4. Tjipto Mangoenkoesoemo
Nama Tjipto Mangoenkoesoemo tentu tak asing, bahkan di telinga masyarakat saat ini. Dokter Tjipto Mangoenkoesoemo merupakan dokter yang lebih dikenal sebagai tokoh pejuang di masa kemerdekaan Indonesia.
Dokter satu ini banyak melakukan perjuangan lewat tulisan-tulisannya yang mengkritik pemerintah Belanda di Indonesia. Akibatnya, ia pun sering dibuang bahkan ditahan ke berbagai pelosok negeri, bahkan hingga ke Belanda.

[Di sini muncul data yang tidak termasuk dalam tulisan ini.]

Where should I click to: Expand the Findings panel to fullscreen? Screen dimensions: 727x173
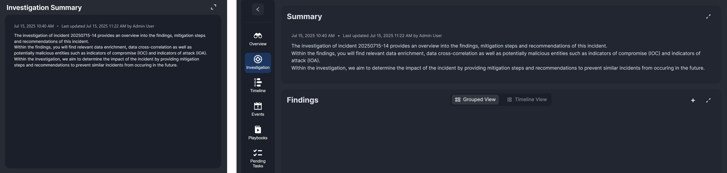point(708,100)
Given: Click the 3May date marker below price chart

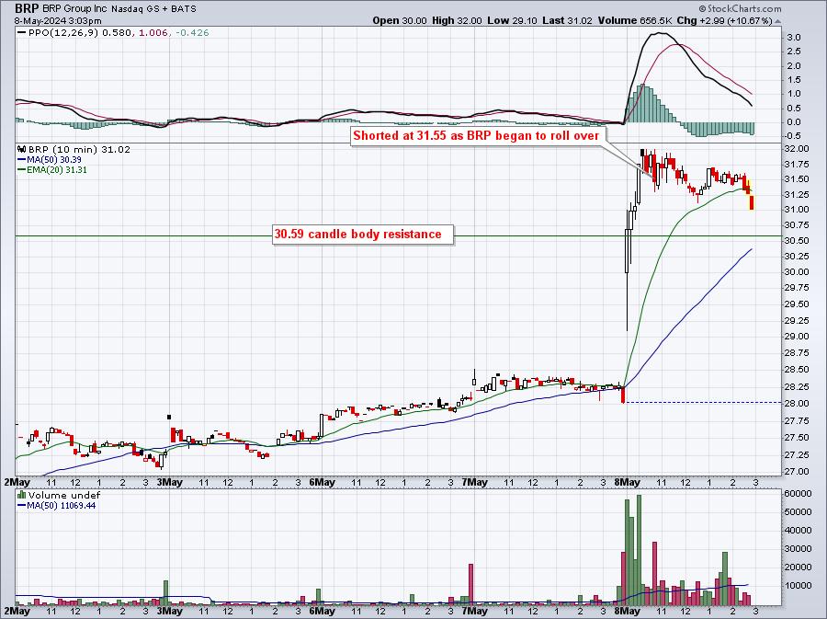Looking at the screenshot, I should (x=170, y=482).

Tjipto Mangoenkoesoemo seringkali menulis tentang penderitaan rakyat akibat penjajahan Belanda, yang kala itu diterbitkan pada harian De Express. Ia pun yang sedang bertugas sebagai dokter pemerintah di Demak diberhentikan dari pekerjaannya karena tulisan tersebut.
Tetapi, hal itu justru membuat Tjipto Mangoenkoesoemo menjadi lebih intens melakukan perjuangannya. Ia mendirikan Indische Partij bersama dengan Douwes Dekker dan Ki Hajar Dewantara pada tahun 1912 silam.
Pada saat itu, Belanda tengah mempersiapkan acara besar-besaran untuk memperingati 100 tahun bebasnya Belanda dari Perancis. Namun, hal itu diprotes Tjipto dan para pejuang lainnya di Komite Bumiputera. Alhasil, Tjipto dikirim ke Belanda.
Tak sampai setahun, Tjipto dikembalikan ke Indonesia karena penyakit asma yang dideritanya. Keberaniannya tak berhenti di sana, kritiknya terhadap Belanda terus dilakukan melalui dewan rakyat Volksraad. Lagi-lagi, Tjipto pun akhirnya ditahan di Kota Bandung.
Padahal, saat itu ia tengah membuka praktik dokternya di Solo.